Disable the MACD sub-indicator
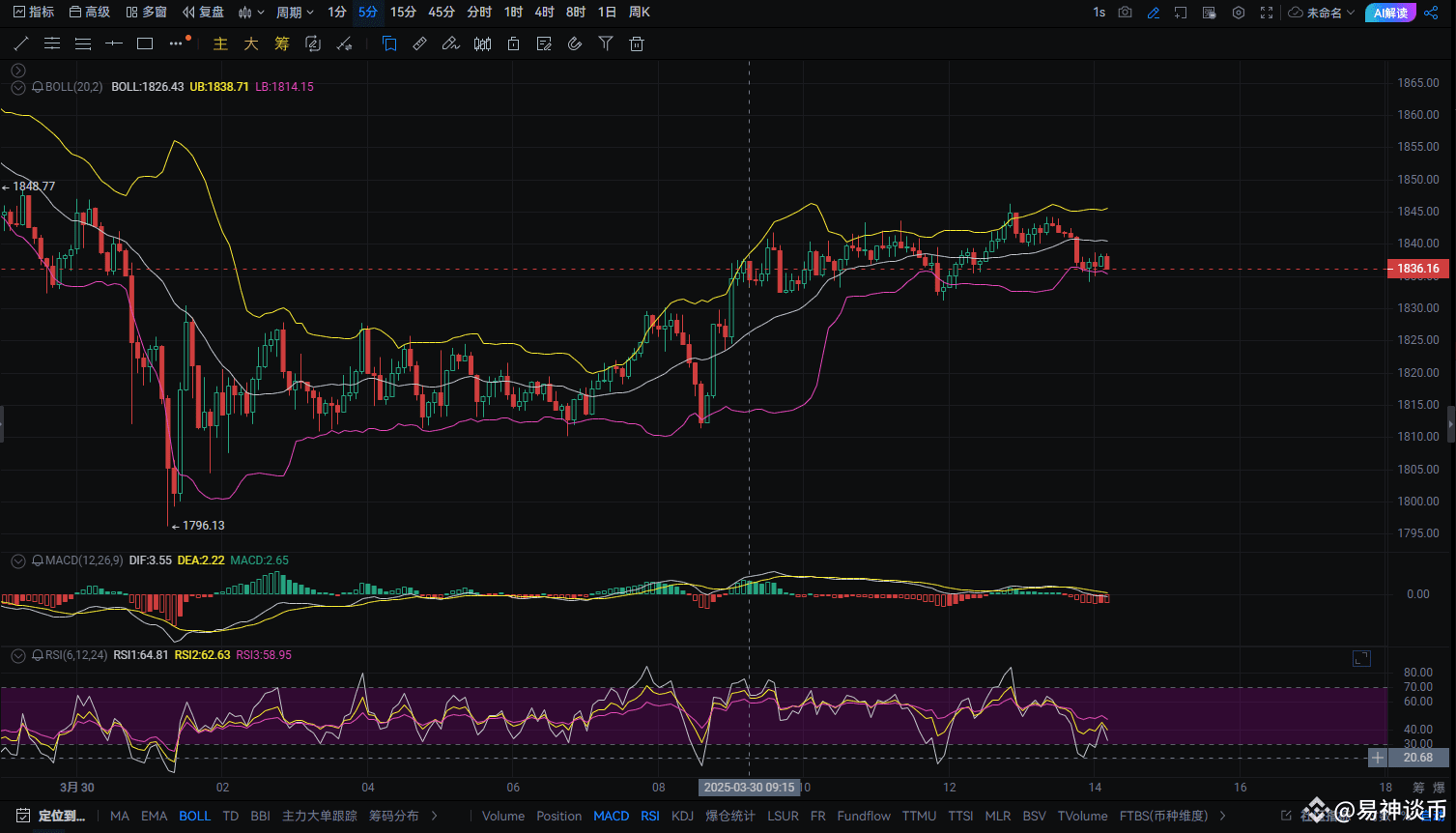[x=611, y=816]
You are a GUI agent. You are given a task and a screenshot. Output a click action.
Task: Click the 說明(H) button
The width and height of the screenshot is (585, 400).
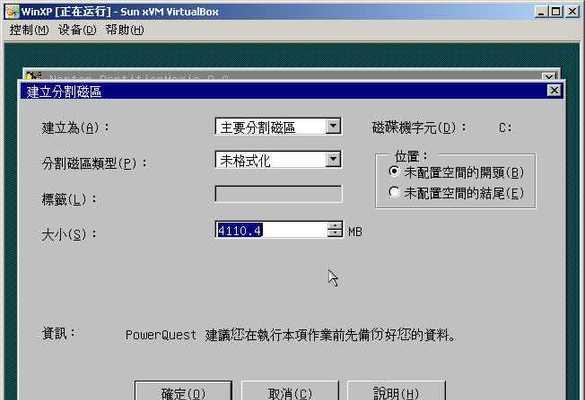tap(396, 391)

--- Work required ---
I would like an exact copy of the lines from the one holding "The width and" through the last line of the entries above, with the pictures left out.

--- Answer ---
The width and height of the screenshot is (585, 400).
tap(396, 391)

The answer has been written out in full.